Quinoa, Tuna, Lime & Cilantro Salad
Adapted from Clean Eating, Winter 2008
Prep time: 20 minutes
Cooling time: 10 minutes or so in the fridge, 20 or so on the counter in a sieve
Keeps well refrigerated for several days
1 cup Quinoa
1 tbsp olive oil to toast the quinoa)
1 cup water
1 cup broth (vegetable or chicken)
1 tin tuna, drained
1 cup cooked chick peas ( I used canned, drained and sprinkled with some Italian herbs & good olive oil – I like to keep a batch in the fridge for just such occasions)
3 green onions, sliced
1 heaping handful of grape or cherry tomatoes (I leave them whole, but you could cut them in half)
½ avocado, cubed
¼ cup red onion, cut in thin slivers
½ cup fresh cilantro, chopped (and for those of you who dislike cilantro, there’s always oregano, basil or parsley)
¼ cup extra virgin olive oil
Juice of 2 large limes
1 cloves garlic, minced
Pinch of red chili pepper flakes
Freshly ground pepper to taste
1. Rinse the quinoa well and drain. This step is really important. It gets rid of the bitter coating of the grain.

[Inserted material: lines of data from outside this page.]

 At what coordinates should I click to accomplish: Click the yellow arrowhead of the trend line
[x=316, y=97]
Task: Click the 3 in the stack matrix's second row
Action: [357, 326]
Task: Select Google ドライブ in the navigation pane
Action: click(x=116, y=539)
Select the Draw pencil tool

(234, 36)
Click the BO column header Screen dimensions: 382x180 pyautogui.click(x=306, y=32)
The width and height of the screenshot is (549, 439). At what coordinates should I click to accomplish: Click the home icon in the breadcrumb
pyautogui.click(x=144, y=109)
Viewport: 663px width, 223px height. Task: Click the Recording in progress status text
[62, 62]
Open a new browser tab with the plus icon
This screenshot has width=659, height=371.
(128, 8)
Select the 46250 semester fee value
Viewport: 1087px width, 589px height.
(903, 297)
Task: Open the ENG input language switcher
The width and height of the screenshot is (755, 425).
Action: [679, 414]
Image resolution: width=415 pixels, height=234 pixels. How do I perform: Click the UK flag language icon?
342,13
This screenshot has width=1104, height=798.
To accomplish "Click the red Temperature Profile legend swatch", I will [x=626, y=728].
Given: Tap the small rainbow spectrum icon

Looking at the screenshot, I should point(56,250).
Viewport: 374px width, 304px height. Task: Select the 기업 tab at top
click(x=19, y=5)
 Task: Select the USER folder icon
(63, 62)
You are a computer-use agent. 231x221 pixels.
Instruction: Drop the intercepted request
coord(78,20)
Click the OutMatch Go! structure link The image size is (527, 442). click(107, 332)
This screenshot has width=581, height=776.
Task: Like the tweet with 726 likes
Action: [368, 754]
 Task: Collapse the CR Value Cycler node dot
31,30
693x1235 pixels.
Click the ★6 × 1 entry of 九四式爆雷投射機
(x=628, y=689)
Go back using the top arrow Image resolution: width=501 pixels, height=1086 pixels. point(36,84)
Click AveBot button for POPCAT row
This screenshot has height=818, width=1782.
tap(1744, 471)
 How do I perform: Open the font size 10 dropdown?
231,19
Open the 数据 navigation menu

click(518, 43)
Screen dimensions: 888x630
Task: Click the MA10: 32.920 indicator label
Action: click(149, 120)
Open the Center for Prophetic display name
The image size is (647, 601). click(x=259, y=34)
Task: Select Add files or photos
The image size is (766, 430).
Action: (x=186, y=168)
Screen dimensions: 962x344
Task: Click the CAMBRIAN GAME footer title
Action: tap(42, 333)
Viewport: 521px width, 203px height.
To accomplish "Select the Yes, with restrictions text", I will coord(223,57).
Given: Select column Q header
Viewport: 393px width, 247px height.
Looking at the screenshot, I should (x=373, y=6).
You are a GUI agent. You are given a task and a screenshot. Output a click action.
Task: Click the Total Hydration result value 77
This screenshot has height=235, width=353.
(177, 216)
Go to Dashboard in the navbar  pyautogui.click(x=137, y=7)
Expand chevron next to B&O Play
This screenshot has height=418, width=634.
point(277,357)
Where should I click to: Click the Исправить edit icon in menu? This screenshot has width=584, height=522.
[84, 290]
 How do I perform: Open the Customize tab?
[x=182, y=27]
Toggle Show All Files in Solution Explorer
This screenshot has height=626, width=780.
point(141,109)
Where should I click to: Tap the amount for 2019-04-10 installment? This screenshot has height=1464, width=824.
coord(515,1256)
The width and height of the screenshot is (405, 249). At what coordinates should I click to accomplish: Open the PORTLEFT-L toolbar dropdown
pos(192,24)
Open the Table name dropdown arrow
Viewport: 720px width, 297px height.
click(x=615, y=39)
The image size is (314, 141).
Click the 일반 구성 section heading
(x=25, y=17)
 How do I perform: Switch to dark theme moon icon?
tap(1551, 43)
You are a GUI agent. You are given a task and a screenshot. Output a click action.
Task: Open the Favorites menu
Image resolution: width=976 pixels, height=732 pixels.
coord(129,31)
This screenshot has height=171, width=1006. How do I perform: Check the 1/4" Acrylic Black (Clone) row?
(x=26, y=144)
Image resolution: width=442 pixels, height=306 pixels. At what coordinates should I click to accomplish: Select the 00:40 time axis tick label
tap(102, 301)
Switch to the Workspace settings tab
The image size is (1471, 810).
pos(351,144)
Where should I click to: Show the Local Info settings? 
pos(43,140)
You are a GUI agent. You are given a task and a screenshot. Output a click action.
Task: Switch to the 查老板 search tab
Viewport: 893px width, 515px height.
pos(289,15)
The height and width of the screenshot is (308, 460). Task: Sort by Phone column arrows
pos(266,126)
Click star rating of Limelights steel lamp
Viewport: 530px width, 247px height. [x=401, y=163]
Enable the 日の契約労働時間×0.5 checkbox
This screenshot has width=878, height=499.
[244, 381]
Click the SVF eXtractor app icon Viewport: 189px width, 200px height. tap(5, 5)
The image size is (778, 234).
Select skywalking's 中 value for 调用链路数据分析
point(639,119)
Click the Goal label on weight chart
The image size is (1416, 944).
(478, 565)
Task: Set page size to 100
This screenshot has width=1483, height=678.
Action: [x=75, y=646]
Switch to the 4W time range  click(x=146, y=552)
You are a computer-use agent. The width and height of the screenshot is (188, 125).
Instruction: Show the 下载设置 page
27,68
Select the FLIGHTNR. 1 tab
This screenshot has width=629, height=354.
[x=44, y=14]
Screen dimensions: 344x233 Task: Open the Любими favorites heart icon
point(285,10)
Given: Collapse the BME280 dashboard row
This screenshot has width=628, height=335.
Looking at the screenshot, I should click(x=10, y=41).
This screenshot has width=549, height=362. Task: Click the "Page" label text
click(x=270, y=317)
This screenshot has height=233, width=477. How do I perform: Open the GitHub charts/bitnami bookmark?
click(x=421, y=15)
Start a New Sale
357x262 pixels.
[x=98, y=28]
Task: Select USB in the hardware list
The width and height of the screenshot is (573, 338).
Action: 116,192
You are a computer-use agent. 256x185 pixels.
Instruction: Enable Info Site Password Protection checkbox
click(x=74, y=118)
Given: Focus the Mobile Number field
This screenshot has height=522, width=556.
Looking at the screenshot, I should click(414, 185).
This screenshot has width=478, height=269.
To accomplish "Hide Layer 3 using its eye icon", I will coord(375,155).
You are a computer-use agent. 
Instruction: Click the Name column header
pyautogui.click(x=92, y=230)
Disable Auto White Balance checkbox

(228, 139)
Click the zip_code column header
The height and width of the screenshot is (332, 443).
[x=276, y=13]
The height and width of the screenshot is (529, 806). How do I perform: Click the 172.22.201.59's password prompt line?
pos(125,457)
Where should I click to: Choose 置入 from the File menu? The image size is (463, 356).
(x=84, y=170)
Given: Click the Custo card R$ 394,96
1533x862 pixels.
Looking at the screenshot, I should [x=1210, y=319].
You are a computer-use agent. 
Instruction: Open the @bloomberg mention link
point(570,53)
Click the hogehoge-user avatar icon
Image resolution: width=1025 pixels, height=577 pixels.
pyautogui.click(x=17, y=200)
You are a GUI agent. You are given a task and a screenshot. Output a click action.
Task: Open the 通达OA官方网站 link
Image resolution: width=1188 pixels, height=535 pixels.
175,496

2. In a medium sized pot, heat 1 tbsp olive oil over medium high heat and add the quinoa to toast it. This step only takes 2-3 minutes but it really gives the quinoa a rich, toasted flavor. Add the water and broth (You could just use water, but I like more oomph) and stir. Bring to a boil, cover and reduce the heat to a simmer. This step takes 15-20 minutes. You want the quinoa soft but not mushy, so test after 15 minutes. If the quinoa seems soft but too wet, turn up the heat and without covering cook over high for a couple of minutes, stirring. Remove from heat and allow to cool.
3. In a small bowl, mix the dressing ingredients together and taste. It should be quite tart. The quinoa absorbs a lot of the tang.
4. Put the quinoa in a serving bowl, fluffing as you pour it in. Add the rest of the ingredients and top with dressing. Toss well and serve.